Content starts

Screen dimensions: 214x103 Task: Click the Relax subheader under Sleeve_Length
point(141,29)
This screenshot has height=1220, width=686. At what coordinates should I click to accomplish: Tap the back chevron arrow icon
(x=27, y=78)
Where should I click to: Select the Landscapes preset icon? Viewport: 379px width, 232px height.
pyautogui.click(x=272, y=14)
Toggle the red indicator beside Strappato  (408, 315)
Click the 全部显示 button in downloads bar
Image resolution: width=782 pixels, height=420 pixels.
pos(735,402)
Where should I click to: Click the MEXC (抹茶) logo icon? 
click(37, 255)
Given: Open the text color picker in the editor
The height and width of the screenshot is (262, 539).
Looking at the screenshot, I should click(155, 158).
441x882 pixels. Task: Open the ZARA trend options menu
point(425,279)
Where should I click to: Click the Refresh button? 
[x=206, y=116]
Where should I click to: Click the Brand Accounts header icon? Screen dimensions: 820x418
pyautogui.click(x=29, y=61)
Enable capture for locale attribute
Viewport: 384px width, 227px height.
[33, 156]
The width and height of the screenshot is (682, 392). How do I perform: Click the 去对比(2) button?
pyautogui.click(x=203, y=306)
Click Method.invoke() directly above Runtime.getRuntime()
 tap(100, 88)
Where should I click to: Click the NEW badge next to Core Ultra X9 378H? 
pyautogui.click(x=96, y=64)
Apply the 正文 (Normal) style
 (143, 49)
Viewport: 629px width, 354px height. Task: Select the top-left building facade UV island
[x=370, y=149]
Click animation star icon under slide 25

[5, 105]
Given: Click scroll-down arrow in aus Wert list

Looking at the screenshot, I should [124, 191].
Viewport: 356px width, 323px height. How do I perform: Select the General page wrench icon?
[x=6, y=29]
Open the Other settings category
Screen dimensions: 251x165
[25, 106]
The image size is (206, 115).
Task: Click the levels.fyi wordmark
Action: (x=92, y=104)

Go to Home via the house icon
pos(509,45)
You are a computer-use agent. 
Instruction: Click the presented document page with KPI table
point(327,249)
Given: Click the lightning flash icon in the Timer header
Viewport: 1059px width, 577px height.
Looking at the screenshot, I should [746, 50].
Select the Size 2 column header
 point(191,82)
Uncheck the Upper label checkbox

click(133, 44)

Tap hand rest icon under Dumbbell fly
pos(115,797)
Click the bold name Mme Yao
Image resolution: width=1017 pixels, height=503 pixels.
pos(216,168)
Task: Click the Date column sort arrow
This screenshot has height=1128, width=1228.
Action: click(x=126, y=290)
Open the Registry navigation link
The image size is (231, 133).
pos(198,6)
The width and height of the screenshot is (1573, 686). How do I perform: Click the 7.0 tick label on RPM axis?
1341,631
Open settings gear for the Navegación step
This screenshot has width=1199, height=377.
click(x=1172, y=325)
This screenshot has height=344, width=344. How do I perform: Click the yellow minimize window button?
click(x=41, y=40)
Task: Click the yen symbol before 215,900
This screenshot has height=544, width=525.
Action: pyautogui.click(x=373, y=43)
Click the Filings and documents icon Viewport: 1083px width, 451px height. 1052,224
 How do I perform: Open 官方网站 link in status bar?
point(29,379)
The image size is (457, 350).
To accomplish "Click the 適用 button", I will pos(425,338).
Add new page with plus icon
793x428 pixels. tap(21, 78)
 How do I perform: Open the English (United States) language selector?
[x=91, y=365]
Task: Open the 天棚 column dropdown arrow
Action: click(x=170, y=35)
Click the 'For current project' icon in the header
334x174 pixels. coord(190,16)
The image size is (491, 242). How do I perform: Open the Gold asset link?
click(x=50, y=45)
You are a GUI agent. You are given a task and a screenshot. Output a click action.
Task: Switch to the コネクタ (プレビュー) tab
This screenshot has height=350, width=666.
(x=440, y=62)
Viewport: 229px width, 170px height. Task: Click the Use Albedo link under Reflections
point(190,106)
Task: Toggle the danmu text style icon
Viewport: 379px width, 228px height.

Content ends

DESCRIPTION OF THE TASK - Print out an identical copy of the whole listing.

TASK SOLUTION -
Screen dimensions: 214x103 Task: Click the Relax subheader under Sleeve_Length
point(141,29)
This screenshot has height=1220, width=686. At what coordinates should I click to accomplish: Tap the back chevron arrow icon
(x=27, y=78)
Where should I click to: Select the Landscapes preset icon? Viewport: 379px width, 232px height.
pyautogui.click(x=272, y=14)
Toggle the red indicator beside Strappato  (408, 315)
Click the 全部显示 button in downloads bar
Image resolution: width=782 pixels, height=420 pixels.
pos(735,402)
Where should I click to: Click the MEXC (抹茶) logo icon? 
click(37, 255)
Given: Open the text color picker in the editor
The height and width of the screenshot is (262, 539).
Looking at the screenshot, I should click(155, 158).
441x882 pixels. Task: Open the ZARA trend options menu
point(425,279)
Where should I click to: Click the Refresh button? 
[x=206, y=116]
Where should I click to: Click the Brand Accounts header icon? Screen dimensions: 820x418
pyautogui.click(x=29, y=61)
Enable capture for locale attribute
Viewport: 384px width, 227px height.
[33, 156]
The width and height of the screenshot is (682, 392). How do I perform: Click the 去对比(2) button?
pyautogui.click(x=203, y=306)
Click Method.invoke() directly above Runtime.getRuntime()
 tap(100, 88)
Where should I click to: Click the NEW badge next to Core Ultra X9 378H? 
pyautogui.click(x=96, y=64)
Apply the 正文 (Normal) style
 (143, 49)
Viewport: 629px width, 354px height. Task: Select the top-left building facade UV island
[x=370, y=149]
Click animation star icon under slide 25

[5, 105]
Given: Click scroll-down arrow in aus Wert list

Looking at the screenshot, I should [124, 191].
Viewport: 356px width, 323px height. How do I perform: Select the General page wrench icon?
[x=6, y=29]
Open the Other settings category
Screen dimensions: 251x165
[25, 106]
The image size is (206, 115).
Task: Click the levels.fyi wordmark
Action: (x=92, y=104)

Go to Home via the house icon
pos(509,45)
You are a computer-use agent. 
Instruction: Click the presented document page with KPI table
point(327,249)
Given: Click the lightning flash icon in the Timer header
Viewport: 1059px width, 577px height.
Looking at the screenshot, I should [746, 50].
Select the Size 2 column header
 point(191,82)
Uncheck the Upper label checkbox

click(133, 44)

Tap hand rest icon under Dumbbell fly
pos(115,797)
Click the bold name Mme Yao
Image resolution: width=1017 pixels, height=503 pixels.
pos(216,168)
Task: Click the Date column sort arrow
This screenshot has height=1128, width=1228.
Action: click(x=126, y=290)
Open the Registry navigation link
The image size is (231, 133).
pos(198,6)
The width and height of the screenshot is (1573, 686). How do I perform: Click the 7.0 tick label on RPM axis?
1341,631
Open settings gear for the Navegación step
This screenshot has width=1199, height=377.
click(x=1172, y=325)
This screenshot has height=344, width=344. How do I perform: Click the yellow minimize window button?
click(x=41, y=40)
Task: Click the yen symbol before 215,900
This screenshot has height=544, width=525.
Action: pyautogui.click(x=373, y=43)
Click the Filings and documents icon Viewport: 1083px width, 451px height. 1052,224
 How do I perform: Open 官方网站 link in status bar?
point(29,379)
The image size is (457, 350).
To accomplish "Click the 適用 button", I will pos(425,338).
Add new page with plus icon
793x428 pixels. tap(21, 78)
 How do I perform: Open the English (United States) language selector?
[x=91, y=365]
Task: Open the 天棚 column dropdown arrow
Action: click(x=170, y=35)
Click the 'For current project' icon in the header
334x174 pixels. coord(190,16)
The image size is (491, 242). How do I perform: Open the Gold asset link?
click(x=50, y=45)
You are a GUI agent. You are given a task and a screenshot. Output a click action.
Task: Switch to the コネクタ (プレビュー) tab
This screenshot has height=350, width=666.
(x=440, y=62)
Viewport: 229px width, 170px height. Task: Click the Use Albedo link under Reflections
point(190,106)
Task: Toggle the danmu text style icon
Viewport: 379px width, 228px height.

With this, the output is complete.